> [TASK PROMPT]:
Take the records below and retype them line by line, from the first line through the one containing "Saber más (159, 1813)"; stop there.

--- EXTRACTED RECORDS Enclosed Below ---

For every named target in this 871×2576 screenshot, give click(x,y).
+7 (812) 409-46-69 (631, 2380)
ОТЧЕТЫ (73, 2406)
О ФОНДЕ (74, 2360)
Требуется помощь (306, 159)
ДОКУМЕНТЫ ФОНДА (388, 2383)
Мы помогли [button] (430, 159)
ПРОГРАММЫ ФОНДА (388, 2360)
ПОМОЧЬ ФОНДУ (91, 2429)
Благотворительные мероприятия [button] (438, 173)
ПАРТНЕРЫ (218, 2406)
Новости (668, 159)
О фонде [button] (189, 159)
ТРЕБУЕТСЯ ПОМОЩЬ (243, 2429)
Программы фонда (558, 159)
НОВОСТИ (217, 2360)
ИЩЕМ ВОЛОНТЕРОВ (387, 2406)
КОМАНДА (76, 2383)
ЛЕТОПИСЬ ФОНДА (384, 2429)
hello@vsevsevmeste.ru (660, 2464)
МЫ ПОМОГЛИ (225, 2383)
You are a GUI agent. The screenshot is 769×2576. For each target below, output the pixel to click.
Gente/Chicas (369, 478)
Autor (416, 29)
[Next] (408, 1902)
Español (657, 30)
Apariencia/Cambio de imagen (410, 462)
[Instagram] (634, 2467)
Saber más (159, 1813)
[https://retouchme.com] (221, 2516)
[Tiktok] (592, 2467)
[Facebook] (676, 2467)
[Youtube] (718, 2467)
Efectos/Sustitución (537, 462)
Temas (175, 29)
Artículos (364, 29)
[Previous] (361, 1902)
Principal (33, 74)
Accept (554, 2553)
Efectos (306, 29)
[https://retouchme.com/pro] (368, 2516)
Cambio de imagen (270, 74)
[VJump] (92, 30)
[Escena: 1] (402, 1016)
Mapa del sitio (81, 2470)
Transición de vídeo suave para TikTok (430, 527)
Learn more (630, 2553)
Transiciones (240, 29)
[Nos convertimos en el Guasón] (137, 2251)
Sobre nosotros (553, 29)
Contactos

--- End of Enclosed EXTRACTED RECORDS ---

> [RESPONSE TO THIS TASK]:
For every named target in this 871×2576 screenshot, give click(x,y).
+7 (812) 409-46-69 (631, 2380)
ОТЧЕТЫ (73, 2406)
О ФОНДЕ (74, 2360)
Требуется помощь (306, 159)
ДОКУМЕНТЫ ФОНДА (388, 2383)
Мы помогли [button] (430, 159)
ПРОГРАММЫ ФОНДА (388, 2360)
ПОМОЧЬ ФОНДУ (91, 2429)
Благотворительные мероприятия [button] (438, 173)
ПАРТНЕРЫ (218, 2406)
Новости (668, 159)
О фонде [button] (189, 159)
ТРЕБУЕТСЯ ПОМОЩЬ (243, 2429)
Программы фонда (558, 159)
НОВОСТИ (217, 2360)
ИЩЕМ ВОЛОНТЕРОВ (387, 2406)
КОМАНДА (76, 2383)
ЛЕТОПИСЬ ФОНДА (384, 2429)
hello@vsevsevmeste.ru (660, 2464)
МЫ ПОМОГЛИ (225, 2383)
You are a GUI agent. The screenshot is 769×2576. For each target below, output the pixel to click.
Gente/Chicas (369, 478)
Autor (416, 29)
[Next] (408, 1902)
Español (657, 30)
Apariencia/Cambio de imagen (410, 462)
[Instagram] (634, 2467)
Saber más (159, 1813)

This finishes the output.